As dificuldades do Poder Judiciário no Brasil

Enviada em 18/08/2019

Com o surgimento da constituição de 1988, o cidadão brasileiro começou cada vez mais se interessar e ir atrás de seus direitos, o que levou a sociedade evoluir de uma maneira politizada. Entretanto, o Poder Judiciário que é um dos três poderes, responsável pela administração da justiça na comunidade, não acompanhou o processo evolutivo e se estagnou no tempo. Diante disso, impasses foram aparecendo no campo jurídico, como atrasos nos processos tribunais e a negligência do estado na falta de investimentos e infraestrutura com o poder judicial.

No contexto relativo vê-se que, as principais dificuldades do Poder Judiciário no Brasil, são os inúmeros processos judiciais arquivados há anos sem nenhum retorno. Segundo o Supremo Tribunal Federal (STF), só em 2009 houve 80 milhões de processos aguardando decisão e apenas 16 mil juízes para atender a demanda. Isso ocorre devido à falta de políticas públicas efetivas que auxiliem o indivíduo a procurar outras alternativas para sanar definitivamente seus problemas de forma correta, em vez de deixar tudo centralizado no judiciário.
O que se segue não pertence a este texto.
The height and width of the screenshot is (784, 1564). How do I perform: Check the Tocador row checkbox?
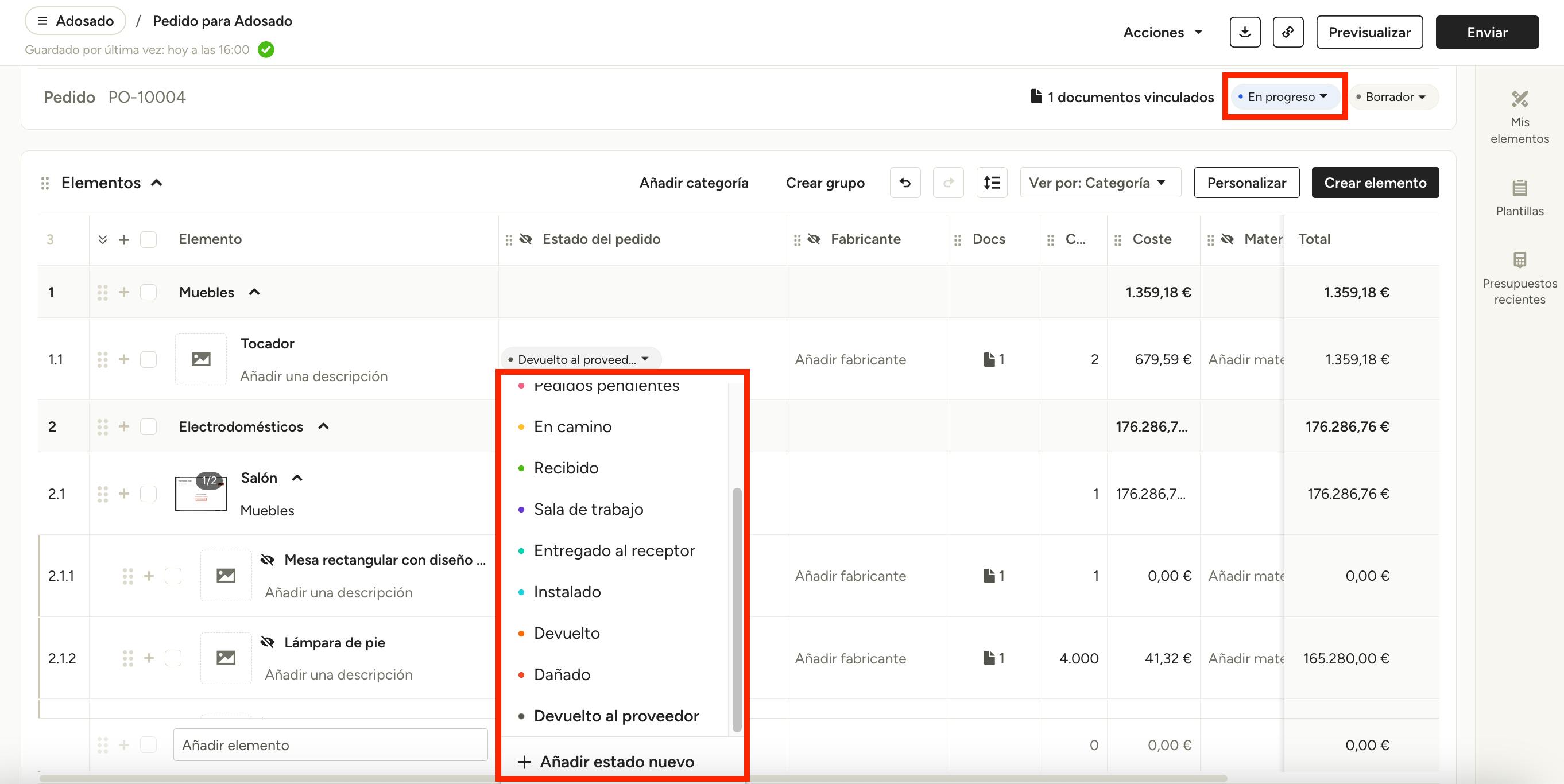(148, 359)
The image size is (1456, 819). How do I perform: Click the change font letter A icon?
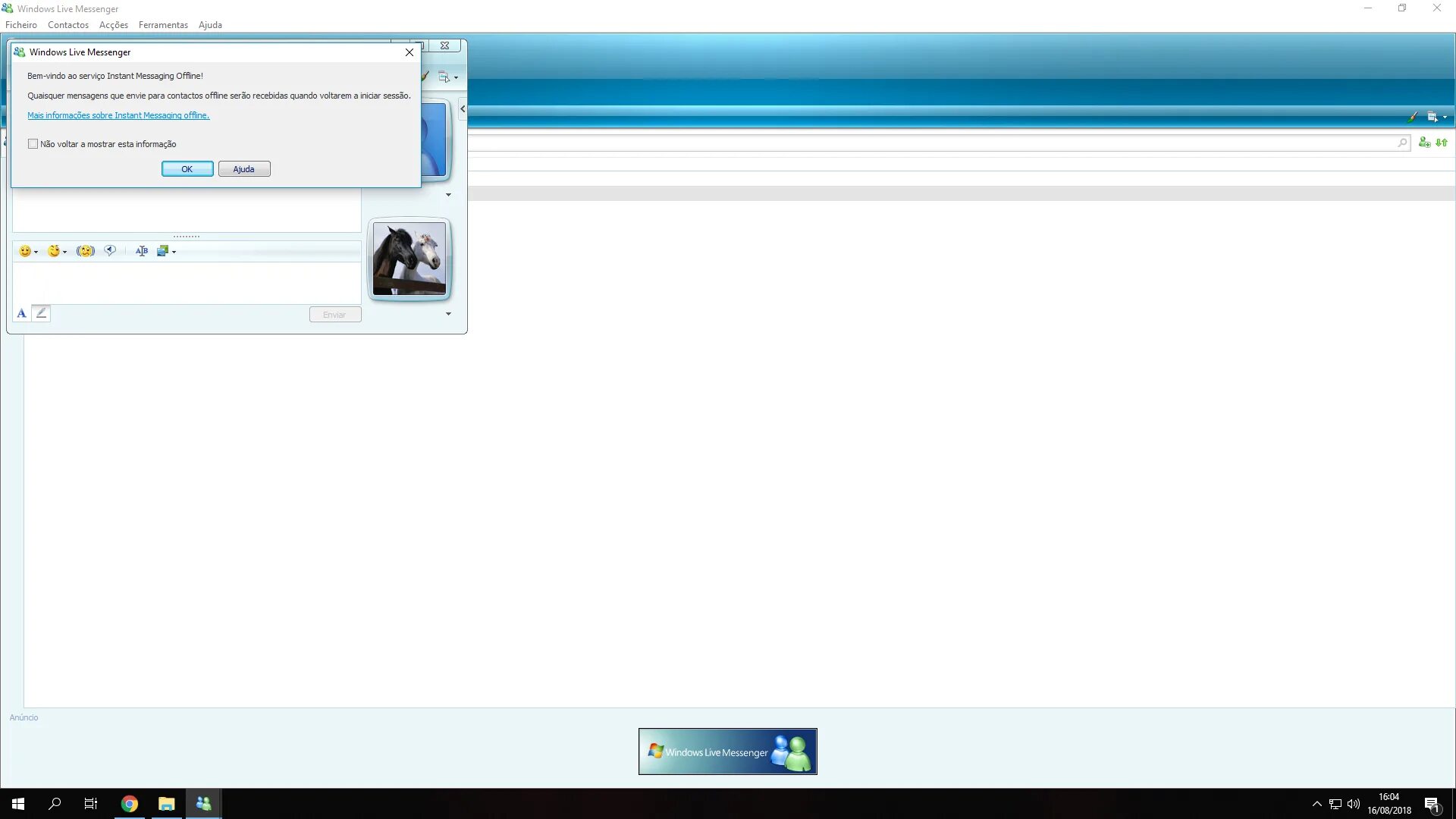21,313
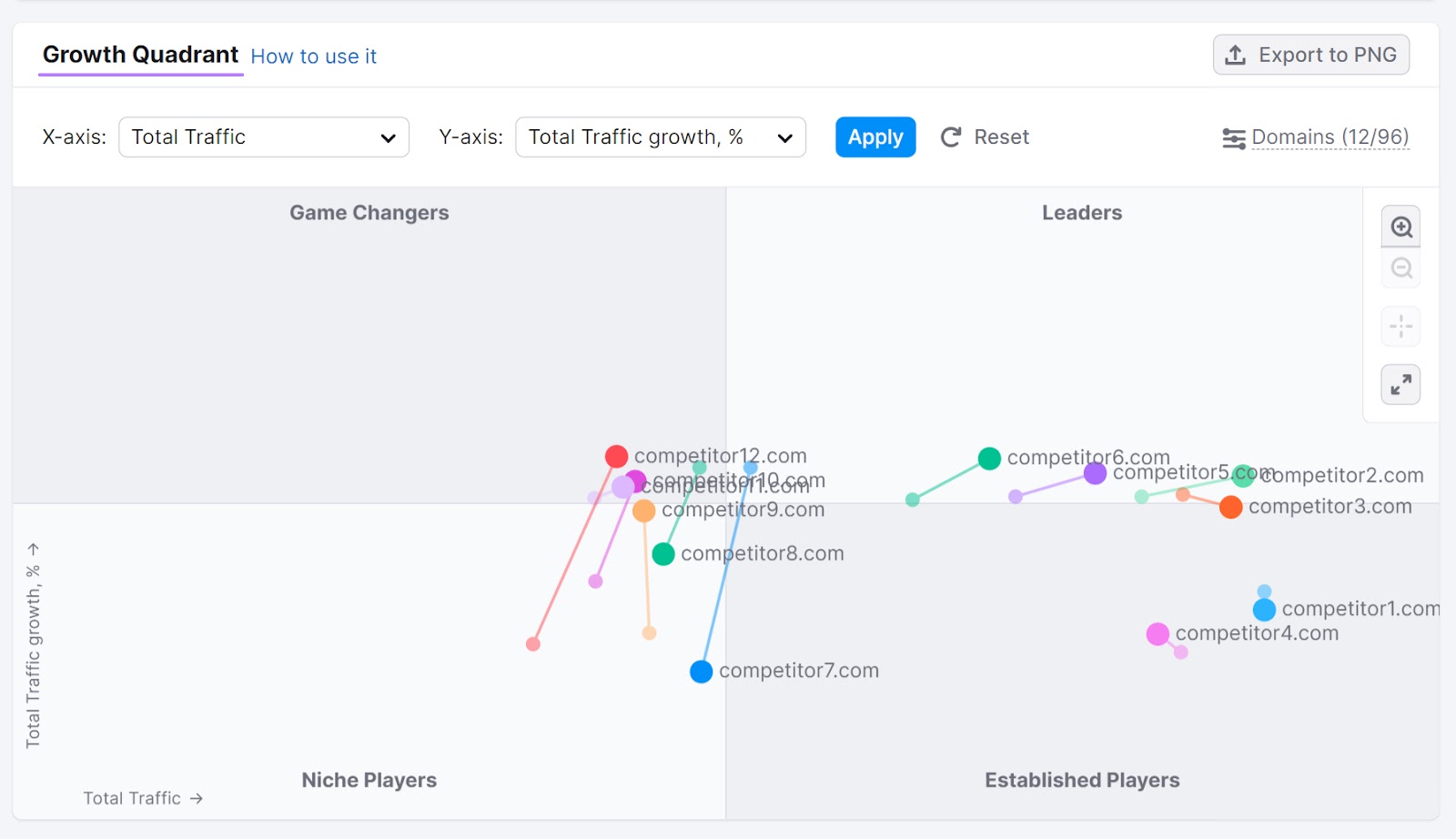Click the zoom in magnifier icon
1456x839 pixels.
tap(1400, 226)
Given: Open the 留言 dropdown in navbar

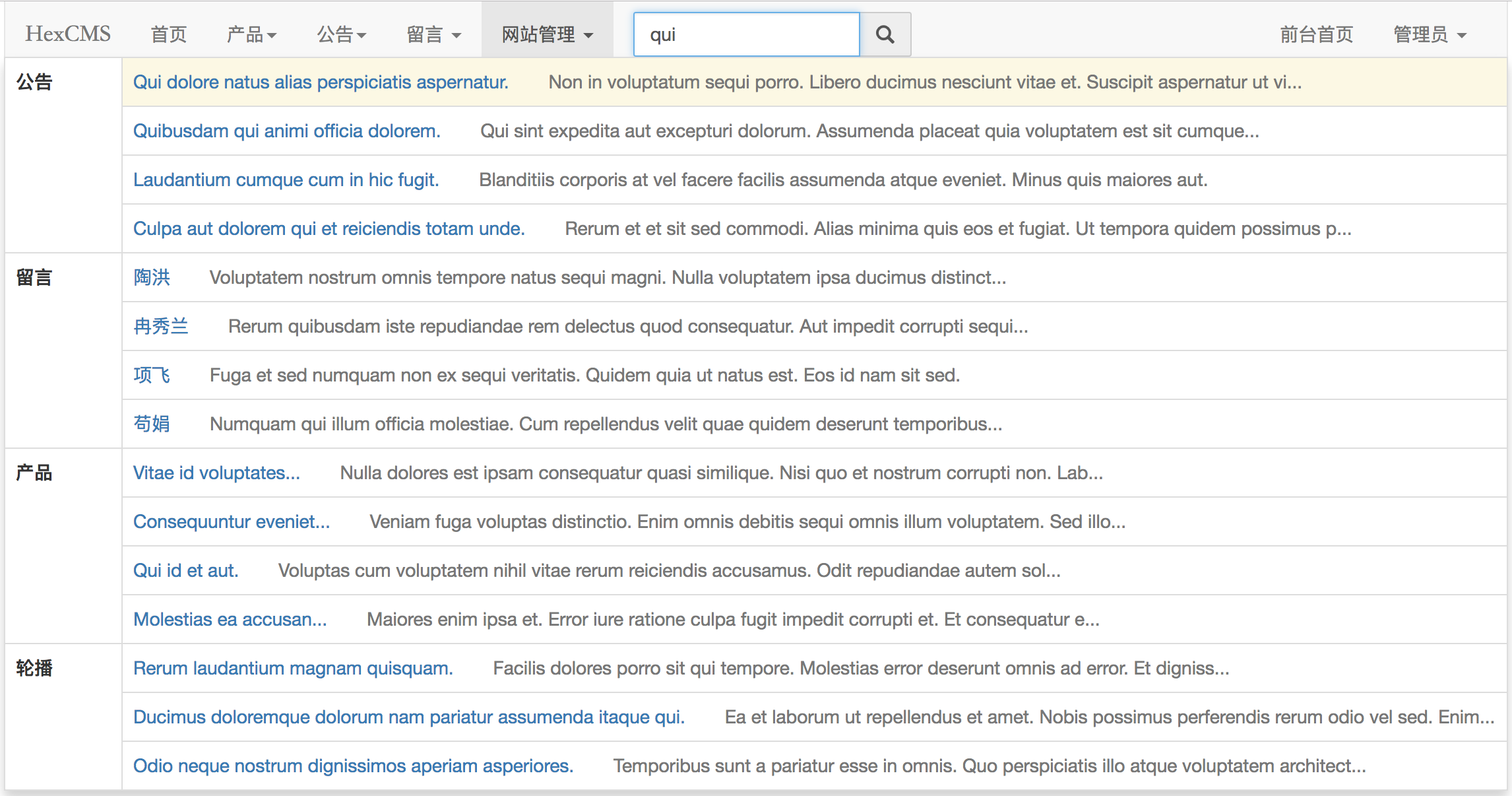Looking at the screenshot, I should pos(433,34).
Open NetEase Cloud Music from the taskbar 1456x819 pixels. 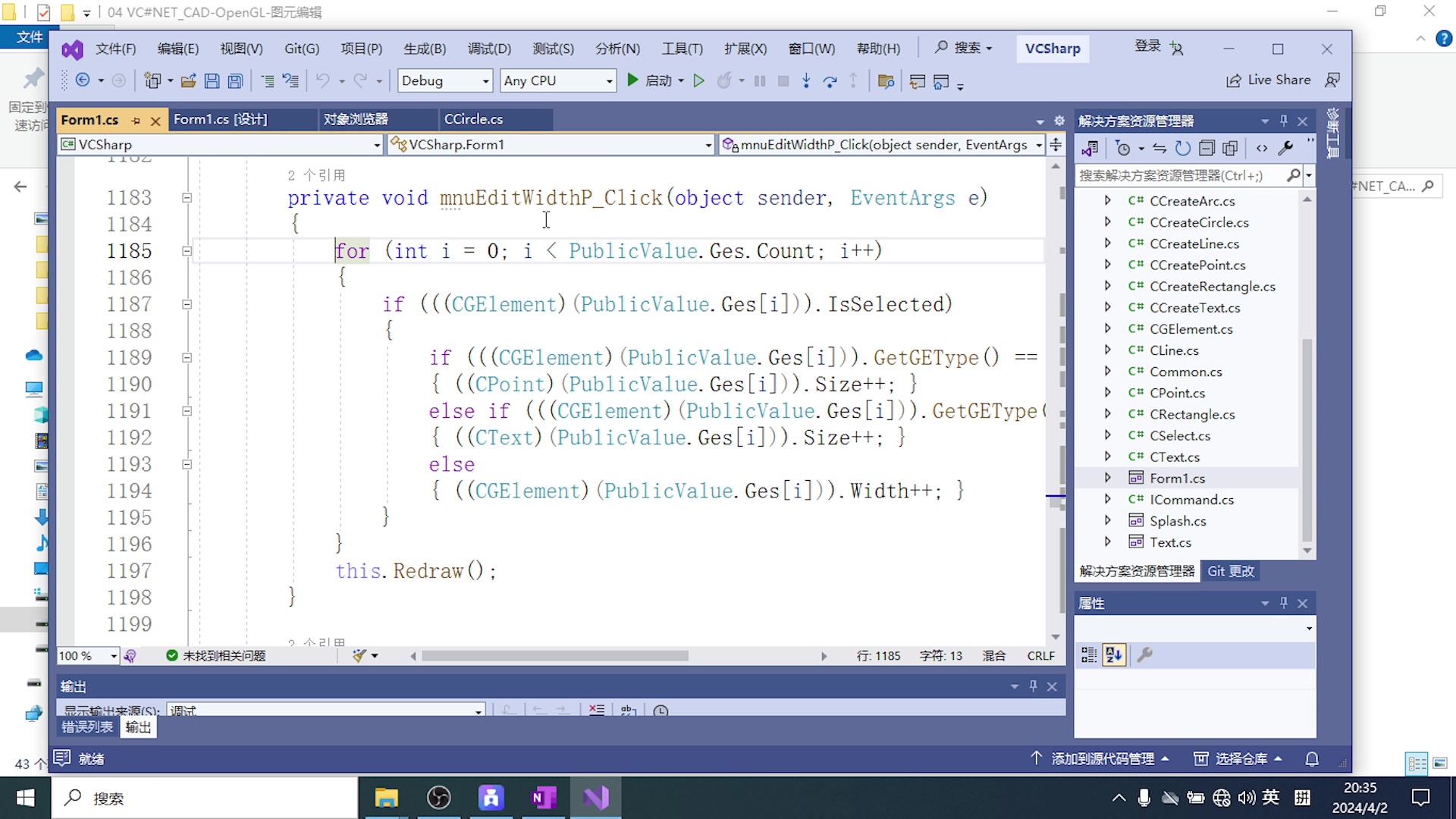[x=491, y=798]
Ademais, é importante destacar que grande parte do problema vem da negligência do estado em não conseguir administrar de forma eficiente o Poder Judiciário, por ausência de investimentos nos materiais e recursos necessários para orientar o cidadão nos processos, além de poucos agentes no judiciário colaborando para o avanço. Por essa razão, que muitas instituições Judiciais Federais não conseguem cumprir o seu papel adequadamente.

Portanto, é mister que o estado tome providências para amenizar o quadro atual. Por meio de leis e investimentos eficientes com um planejamento adequado estabelecer políticas públicas que auxiliem o indivíduo nos processos, orientando a procura de caminhos mais diretos e rápidos, afim de diminuir, de maneira considerável a sobrecarga do Poder Judiciário. Além disso, é de suma importância que o governo crie métodos para sanar à falta de investimentos e infraestruturas que se encontra no judicial, para que os agentes consigam de forma eficiente cumprir seu papel na sociedade.